Un trafic voyageurs important l’été, une offre hors saison supprimée, puis rétablie et désormais réduite

 Longtemps desservie par des autorails durant la seule saison d’été, la ligne Nîmes-Le-Grau-du-Roi a vu rétablir un service ferroviaire voyageurs tout au long de l’année au début de ce siècle. Le temps de parcours entre les deux extrémités de la ligne est d’environ 50 minutes. En 2011, la ligne a bénéficié du tarif à un euro, dopant son trafic estival avec des pointes au-delà du millier de voyageurs quotidien, moyennant quelques dérives délictueuses et dégradation de matériel. Cependant depuis deux ans, hors été, le service voyageurs a été réduit à deux allers-retours quotidiens et aucun les samedis, dimanches et fête (une rotation unique est cependant maintenue ces jours-là en septembre). En été, l’offre consiste en 5 AR la semaine, 6 AR les samedis et dimanches.

DSCN3321Parvis sud de la gare de Nîmes Centre (ci-dessus) et façade arrière du bâtiment voyageurs (ci-dessous). Un vaste espace d'embarquement et de garage des autobus péri-urbains est aménagé.

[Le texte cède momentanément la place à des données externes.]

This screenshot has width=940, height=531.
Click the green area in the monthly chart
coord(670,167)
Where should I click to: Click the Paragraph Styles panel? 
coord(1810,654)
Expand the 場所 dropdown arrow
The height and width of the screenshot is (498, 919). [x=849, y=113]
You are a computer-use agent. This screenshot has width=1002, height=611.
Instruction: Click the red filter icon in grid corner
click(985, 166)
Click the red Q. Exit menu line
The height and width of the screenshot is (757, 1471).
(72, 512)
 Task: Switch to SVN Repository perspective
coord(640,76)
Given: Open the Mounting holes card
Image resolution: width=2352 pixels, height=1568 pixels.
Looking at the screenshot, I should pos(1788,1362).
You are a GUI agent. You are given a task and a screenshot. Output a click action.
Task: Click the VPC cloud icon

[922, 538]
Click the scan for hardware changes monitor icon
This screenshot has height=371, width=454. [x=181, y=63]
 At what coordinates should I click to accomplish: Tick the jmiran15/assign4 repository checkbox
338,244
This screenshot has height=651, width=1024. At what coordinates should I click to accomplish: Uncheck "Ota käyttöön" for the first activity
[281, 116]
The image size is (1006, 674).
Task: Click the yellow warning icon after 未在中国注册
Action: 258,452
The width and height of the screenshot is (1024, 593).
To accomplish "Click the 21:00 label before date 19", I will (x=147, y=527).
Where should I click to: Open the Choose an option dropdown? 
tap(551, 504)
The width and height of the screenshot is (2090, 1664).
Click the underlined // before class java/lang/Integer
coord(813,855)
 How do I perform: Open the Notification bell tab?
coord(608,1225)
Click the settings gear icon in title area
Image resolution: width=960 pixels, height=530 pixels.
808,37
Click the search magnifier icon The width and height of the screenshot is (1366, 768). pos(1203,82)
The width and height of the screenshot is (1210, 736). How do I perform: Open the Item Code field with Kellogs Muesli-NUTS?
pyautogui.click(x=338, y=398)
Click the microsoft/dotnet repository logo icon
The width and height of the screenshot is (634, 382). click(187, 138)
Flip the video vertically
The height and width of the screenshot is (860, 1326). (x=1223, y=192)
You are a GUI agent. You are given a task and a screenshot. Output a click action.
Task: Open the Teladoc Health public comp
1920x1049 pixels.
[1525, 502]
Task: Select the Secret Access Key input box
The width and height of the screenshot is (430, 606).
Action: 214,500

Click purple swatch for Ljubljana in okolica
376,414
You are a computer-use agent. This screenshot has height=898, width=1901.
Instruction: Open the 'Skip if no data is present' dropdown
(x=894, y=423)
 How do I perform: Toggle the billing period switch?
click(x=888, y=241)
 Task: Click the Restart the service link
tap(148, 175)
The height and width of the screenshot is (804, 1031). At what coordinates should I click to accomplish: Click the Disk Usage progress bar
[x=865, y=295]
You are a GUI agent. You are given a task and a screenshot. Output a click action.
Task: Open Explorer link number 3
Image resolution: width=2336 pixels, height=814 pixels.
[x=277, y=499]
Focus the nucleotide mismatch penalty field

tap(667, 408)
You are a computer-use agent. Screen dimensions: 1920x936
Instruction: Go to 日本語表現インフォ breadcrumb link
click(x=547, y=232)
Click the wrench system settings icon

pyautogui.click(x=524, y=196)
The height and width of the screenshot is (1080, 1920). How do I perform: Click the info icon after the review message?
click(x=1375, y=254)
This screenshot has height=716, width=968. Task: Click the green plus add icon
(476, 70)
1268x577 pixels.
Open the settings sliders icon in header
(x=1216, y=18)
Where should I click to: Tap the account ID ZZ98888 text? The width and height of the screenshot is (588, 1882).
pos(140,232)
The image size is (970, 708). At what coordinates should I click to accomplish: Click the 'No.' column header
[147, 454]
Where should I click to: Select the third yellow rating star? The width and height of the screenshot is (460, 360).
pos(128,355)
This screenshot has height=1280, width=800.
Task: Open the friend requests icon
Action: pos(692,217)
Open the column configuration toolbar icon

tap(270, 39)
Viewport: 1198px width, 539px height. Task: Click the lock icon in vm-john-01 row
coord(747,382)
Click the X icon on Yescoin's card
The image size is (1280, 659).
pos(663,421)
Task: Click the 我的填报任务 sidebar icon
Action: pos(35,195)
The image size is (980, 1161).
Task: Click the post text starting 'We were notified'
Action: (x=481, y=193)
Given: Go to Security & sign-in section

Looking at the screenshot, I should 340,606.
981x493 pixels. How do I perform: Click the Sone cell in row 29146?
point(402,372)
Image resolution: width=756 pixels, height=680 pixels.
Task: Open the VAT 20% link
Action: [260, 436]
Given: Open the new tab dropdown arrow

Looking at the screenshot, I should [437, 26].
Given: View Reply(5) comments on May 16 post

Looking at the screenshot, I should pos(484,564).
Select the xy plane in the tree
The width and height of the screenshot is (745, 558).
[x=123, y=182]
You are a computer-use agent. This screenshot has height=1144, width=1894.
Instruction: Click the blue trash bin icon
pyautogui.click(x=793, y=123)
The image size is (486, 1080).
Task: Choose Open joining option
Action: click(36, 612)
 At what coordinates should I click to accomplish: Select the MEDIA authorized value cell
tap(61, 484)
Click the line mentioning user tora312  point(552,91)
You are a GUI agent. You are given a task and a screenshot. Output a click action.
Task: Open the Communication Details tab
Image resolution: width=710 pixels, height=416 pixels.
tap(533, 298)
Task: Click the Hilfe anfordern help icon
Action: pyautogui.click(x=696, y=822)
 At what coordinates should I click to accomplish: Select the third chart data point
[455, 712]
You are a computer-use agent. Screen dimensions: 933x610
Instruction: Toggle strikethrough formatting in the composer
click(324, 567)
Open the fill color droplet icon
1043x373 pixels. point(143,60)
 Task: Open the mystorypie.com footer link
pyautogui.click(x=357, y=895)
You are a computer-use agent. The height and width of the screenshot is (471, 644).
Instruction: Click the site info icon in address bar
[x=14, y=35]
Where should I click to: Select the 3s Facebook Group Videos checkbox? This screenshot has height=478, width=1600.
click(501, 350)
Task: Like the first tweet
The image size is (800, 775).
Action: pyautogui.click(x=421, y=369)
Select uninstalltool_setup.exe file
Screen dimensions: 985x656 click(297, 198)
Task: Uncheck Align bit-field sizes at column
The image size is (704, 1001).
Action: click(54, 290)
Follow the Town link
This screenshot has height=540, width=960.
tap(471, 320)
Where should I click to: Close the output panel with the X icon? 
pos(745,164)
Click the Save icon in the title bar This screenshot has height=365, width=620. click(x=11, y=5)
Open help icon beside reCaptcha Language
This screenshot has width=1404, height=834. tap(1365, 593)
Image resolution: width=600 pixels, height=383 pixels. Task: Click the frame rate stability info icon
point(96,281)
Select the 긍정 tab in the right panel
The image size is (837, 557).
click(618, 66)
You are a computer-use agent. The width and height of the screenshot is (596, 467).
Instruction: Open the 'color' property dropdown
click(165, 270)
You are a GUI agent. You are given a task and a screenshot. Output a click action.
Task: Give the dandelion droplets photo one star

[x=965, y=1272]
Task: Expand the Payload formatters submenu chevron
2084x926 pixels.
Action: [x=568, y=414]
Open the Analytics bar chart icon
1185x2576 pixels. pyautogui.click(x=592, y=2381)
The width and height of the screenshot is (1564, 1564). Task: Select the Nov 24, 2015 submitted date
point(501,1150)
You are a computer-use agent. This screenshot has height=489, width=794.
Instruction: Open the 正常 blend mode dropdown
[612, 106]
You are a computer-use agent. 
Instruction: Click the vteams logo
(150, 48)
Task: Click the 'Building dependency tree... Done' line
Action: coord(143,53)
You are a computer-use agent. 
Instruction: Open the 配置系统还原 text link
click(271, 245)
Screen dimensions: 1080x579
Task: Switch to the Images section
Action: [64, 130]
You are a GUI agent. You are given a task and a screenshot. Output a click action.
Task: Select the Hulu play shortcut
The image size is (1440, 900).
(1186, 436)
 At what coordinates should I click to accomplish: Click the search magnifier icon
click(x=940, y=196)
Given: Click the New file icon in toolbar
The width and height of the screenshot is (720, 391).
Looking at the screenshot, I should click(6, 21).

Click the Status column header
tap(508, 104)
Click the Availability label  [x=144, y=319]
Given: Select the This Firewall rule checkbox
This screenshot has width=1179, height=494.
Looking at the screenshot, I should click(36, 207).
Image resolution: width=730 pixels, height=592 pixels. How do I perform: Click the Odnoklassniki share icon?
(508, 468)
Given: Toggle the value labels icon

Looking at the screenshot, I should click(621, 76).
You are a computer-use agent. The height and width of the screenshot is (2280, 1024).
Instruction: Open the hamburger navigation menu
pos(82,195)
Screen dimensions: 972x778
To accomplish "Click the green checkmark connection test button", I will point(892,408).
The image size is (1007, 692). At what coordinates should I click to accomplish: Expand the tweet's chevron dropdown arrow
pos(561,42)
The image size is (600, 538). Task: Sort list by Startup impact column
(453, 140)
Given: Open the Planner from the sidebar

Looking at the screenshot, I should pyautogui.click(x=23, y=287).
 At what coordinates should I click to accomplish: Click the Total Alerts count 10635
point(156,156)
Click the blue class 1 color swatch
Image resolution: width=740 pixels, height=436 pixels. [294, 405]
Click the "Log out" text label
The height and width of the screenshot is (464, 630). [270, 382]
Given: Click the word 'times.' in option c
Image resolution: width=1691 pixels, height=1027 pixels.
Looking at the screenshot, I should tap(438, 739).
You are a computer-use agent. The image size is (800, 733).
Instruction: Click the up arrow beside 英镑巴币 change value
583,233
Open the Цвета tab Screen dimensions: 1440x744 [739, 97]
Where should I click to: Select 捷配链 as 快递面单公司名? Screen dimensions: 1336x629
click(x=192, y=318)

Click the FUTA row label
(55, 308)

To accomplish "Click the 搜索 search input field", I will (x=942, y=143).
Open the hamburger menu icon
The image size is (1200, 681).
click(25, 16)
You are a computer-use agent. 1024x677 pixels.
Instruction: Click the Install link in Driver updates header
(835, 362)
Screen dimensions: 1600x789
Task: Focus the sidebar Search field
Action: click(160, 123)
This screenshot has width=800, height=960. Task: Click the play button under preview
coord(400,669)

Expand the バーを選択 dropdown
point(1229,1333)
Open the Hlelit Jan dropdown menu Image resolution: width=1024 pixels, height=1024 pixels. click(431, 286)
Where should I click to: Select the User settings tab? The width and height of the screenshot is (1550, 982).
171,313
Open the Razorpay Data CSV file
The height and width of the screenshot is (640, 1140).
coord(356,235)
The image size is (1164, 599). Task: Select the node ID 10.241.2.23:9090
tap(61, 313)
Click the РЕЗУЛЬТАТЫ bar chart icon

La correspondance entre les autocars et les trains exige un long parcours sur le parvis, puis à l'intérieur de la gare pour rejoindre les quais situés en hauteur, nécessitant de gravir plusieurs volées d'escaliers. ©RDS

DSCN3322  La clientèle est priée de se reporter sur des autocars ex-départementaux passés sous pavillon régional (marque LiO) plus fréquents mais non intégrés aux fiches horaires du service TER. Ces circulations routières sont pour certaines amorcées à La Grande-Motte, dans le département voisin de l’Hérault, à 12 km du Grau-du-Roi. Elles assurent une desserte fine touchant la célèbre station héraultaise, mais le temps de parcours entre Nîmes et Le Grau-du-Roi passe de 50 mn en train à environ une heure et demi en car. De plus, les correspondances à Nîmes-Centre, gare dont les voies sont situées en estacade, sont évidemment plus complexes du car au train que du train au train.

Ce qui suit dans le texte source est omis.